**Problem description:**
Begin with the line that holds "Click the 確認してください". Write out every line from there to the end of the listing below, word for word.

=== Section Start ===

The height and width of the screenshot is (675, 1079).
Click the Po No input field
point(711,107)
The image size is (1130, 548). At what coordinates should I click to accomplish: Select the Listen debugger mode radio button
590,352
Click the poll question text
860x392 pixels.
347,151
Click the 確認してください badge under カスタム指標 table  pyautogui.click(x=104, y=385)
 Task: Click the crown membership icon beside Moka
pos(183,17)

=== Section End ===

**Result:**
Click the 確認してください badge under カスタム指標 table  pyautogui.click(x=104, y=385)
 Task: Click the crown membership icon beside Moka
pos(183,17)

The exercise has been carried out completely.